RELATED ARTICLE BIS releases ‘game-changing’ blueprint for global financial system – a news article (20 June 2023) on the special chapter of BIS’s 2023 annual economic report that detailed the ‘unified ledger’

Three main selection criteria

The newly published 14-page application pack states that private-sector participants need to be regulated financial institutions including (but not limited to) commercial banks, financial market infrastructures (FMIs) and ‘critical payment services providers of significance to the cross-border payments ecosystem’.

A ‘Project Agorá Committee’,co-chaired by the BIS and the IIF, will include a senior representative from each public and private sector member ‘with the necessary expertise and ability to authorise appropriate resources from within their respective institutions’.

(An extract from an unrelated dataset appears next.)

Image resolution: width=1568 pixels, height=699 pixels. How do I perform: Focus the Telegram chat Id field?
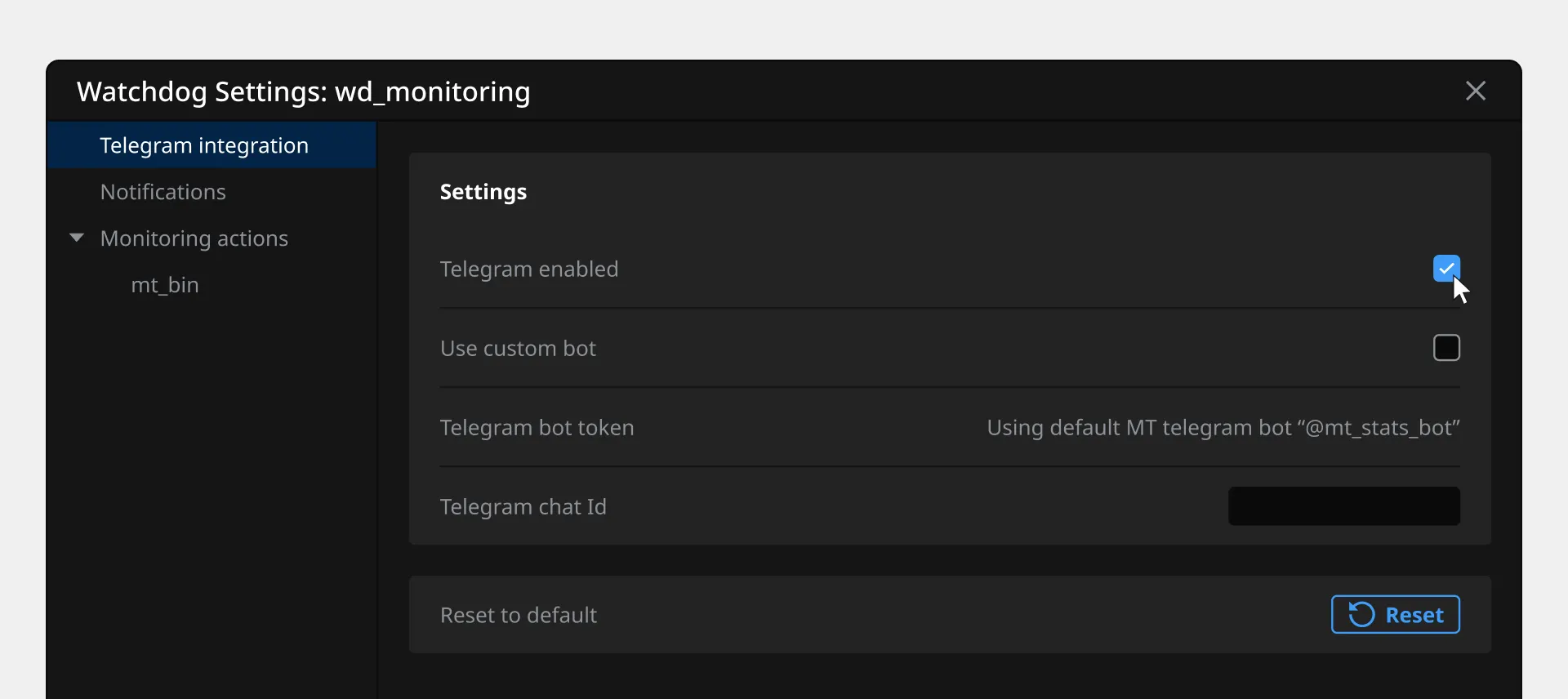pos(1343,506)
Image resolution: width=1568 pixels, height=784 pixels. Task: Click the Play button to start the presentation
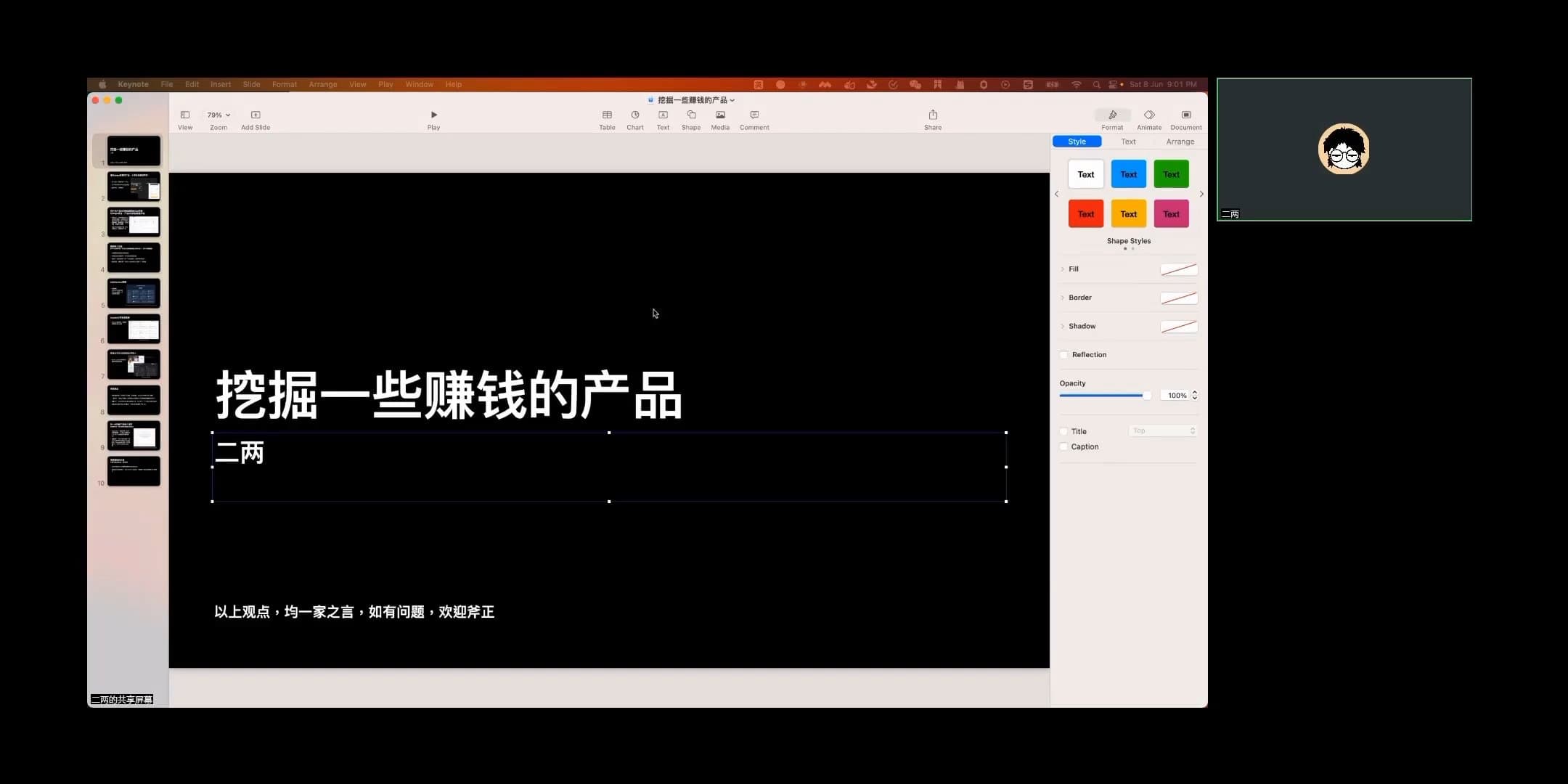point(433,118)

The IIF will select the private-sector participants, ‘in mutual agreement’ with the BIS, based on three main factors: the applicant’s ‘importance and involvement’ in terms of cross-border payments (both from the perspective of its domestic jurisdiction and globally); the applicant’s ‘expertise with innovation projects in general and familiarity with experimentations focused on tokenisation and distributed-ledger technologies [DLT] in particular’; and ‘the expertise and experience of the people the applicant proposes as its representatives to the Project Agorá Committee and workstreams on business requirements, technology, legal and communications.’

The BIS and IIF will also, ‘to the degree possible, seek to ensure diversity of the private sector participants in terms of business models, institution size, relevant expertise, and geography.’ Being a member of the IIF, which has about 400 members from more than 60 countries, is not a requirement to participate. The pack states that ‘there will be no differential treatment for IIF members who apply’.  

A sample question for applicants is to explain their institution’s motivation to participate and ‘what specific contributions you will aim to bring to the project’ in a maximum of 300 words.